_What is being asked_
Find the number of lines in these records where the word "computer" appears. Reply with that number and nothing more.
------------------------
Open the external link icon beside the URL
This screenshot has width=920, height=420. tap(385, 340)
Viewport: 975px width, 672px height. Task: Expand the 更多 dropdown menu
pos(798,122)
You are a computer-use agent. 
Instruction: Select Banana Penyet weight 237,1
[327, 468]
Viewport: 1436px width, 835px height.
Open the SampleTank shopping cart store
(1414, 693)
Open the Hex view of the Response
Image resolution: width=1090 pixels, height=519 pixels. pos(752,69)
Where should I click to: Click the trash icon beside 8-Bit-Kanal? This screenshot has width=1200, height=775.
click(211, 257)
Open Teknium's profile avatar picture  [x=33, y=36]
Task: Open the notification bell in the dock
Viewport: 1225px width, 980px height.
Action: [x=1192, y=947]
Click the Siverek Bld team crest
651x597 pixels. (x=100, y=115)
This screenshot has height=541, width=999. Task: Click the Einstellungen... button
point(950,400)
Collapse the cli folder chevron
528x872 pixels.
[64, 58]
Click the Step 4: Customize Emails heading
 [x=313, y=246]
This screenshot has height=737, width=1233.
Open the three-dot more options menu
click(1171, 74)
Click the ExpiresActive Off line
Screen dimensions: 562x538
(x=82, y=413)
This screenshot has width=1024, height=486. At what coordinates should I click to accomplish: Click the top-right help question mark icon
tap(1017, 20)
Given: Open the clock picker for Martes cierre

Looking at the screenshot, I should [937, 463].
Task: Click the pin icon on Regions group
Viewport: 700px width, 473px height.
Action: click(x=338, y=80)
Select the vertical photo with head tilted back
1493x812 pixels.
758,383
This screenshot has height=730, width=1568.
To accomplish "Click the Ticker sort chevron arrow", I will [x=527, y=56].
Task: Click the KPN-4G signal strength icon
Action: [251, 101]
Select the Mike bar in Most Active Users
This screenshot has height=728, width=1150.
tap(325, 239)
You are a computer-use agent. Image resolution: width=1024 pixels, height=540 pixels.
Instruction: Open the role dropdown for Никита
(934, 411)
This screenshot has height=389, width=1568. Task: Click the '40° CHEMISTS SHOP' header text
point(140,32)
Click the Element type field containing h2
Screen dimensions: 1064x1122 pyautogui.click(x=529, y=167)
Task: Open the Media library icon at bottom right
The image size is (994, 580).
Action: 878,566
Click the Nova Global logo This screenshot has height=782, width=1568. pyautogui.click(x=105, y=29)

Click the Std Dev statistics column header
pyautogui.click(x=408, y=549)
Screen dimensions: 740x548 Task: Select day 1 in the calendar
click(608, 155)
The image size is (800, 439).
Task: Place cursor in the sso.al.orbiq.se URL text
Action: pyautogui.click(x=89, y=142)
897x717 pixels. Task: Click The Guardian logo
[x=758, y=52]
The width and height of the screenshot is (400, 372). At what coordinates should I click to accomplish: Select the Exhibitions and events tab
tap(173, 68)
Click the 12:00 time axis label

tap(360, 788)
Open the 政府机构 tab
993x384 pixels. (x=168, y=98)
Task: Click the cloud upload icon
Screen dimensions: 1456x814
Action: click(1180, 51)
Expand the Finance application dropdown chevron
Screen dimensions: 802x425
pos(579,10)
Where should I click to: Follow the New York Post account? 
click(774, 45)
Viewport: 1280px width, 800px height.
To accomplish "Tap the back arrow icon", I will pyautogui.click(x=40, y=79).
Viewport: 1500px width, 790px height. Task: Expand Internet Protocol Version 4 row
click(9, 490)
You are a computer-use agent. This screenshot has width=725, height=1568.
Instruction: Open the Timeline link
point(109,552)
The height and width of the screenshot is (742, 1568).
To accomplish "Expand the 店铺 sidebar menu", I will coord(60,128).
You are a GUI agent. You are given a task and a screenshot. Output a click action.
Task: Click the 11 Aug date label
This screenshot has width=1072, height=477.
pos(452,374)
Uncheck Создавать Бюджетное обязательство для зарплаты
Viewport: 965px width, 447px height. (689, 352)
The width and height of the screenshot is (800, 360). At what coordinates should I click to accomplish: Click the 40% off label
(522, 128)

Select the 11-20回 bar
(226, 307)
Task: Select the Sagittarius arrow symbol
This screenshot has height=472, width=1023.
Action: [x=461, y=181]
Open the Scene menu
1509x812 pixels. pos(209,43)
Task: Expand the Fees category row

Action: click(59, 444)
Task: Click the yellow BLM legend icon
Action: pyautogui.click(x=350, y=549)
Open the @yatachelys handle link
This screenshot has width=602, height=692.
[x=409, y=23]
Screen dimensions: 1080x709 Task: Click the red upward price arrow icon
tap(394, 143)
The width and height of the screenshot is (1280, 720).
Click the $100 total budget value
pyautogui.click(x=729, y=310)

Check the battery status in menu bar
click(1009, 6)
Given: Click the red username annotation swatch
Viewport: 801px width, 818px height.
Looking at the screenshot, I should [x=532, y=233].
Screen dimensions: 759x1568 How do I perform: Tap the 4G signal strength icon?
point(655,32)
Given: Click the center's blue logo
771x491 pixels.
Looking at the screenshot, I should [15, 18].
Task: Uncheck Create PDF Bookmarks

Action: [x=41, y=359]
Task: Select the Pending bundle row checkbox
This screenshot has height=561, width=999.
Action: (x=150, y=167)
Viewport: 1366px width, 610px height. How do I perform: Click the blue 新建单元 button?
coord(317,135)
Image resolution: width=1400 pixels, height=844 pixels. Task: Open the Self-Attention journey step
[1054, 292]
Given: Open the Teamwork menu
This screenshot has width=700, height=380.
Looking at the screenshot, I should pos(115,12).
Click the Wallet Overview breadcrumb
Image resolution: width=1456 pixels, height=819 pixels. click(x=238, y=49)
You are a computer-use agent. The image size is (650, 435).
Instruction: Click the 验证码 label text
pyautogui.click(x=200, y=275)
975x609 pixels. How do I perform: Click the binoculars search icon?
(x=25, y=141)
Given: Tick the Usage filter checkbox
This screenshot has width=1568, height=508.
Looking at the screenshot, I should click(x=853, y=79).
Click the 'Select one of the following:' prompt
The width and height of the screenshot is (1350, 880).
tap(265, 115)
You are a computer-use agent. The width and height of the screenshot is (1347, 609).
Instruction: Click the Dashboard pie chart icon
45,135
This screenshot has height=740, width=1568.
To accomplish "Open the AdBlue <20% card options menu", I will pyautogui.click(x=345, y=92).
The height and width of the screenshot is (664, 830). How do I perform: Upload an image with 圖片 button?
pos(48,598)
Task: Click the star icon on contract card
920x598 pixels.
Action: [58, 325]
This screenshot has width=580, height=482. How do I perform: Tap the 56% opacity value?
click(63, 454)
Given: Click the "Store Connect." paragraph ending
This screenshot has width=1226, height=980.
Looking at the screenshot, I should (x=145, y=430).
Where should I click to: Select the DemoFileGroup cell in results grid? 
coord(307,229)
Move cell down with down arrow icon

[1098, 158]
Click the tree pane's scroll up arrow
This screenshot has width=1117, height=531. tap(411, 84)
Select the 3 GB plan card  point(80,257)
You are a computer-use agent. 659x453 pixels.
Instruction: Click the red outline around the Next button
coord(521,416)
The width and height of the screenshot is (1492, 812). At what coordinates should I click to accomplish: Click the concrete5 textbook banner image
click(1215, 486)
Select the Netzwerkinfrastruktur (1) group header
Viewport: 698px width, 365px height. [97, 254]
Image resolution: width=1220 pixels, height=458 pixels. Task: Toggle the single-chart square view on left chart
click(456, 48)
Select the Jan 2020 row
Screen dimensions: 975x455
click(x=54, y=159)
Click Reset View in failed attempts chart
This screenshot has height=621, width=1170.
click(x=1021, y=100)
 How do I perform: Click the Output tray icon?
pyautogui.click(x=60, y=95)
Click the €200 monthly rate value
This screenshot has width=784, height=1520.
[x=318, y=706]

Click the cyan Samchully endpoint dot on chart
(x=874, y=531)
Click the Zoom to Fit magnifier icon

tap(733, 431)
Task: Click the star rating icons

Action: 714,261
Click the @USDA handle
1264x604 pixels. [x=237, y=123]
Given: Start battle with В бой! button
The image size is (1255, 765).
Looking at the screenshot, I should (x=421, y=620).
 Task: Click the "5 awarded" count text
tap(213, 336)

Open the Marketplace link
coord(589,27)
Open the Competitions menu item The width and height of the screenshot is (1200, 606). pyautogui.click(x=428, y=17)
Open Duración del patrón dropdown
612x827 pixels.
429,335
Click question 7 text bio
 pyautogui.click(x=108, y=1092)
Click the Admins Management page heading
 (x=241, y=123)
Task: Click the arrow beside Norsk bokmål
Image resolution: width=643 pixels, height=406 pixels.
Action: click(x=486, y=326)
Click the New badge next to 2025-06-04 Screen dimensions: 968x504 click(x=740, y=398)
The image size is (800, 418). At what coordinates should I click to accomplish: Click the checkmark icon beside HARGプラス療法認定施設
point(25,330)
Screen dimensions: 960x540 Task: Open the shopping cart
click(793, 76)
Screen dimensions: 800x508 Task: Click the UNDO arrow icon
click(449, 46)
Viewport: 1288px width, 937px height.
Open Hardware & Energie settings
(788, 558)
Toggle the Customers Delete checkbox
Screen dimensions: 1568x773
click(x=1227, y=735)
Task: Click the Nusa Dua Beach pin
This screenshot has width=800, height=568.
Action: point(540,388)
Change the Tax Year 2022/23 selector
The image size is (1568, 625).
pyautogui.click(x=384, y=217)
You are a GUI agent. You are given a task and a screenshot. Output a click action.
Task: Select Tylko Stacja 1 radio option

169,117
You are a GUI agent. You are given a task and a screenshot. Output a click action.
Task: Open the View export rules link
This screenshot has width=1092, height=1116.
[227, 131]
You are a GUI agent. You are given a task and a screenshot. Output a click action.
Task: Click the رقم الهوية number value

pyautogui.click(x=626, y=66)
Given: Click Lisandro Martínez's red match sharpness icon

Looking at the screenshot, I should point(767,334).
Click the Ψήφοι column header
------------------------
_Exercise result_
6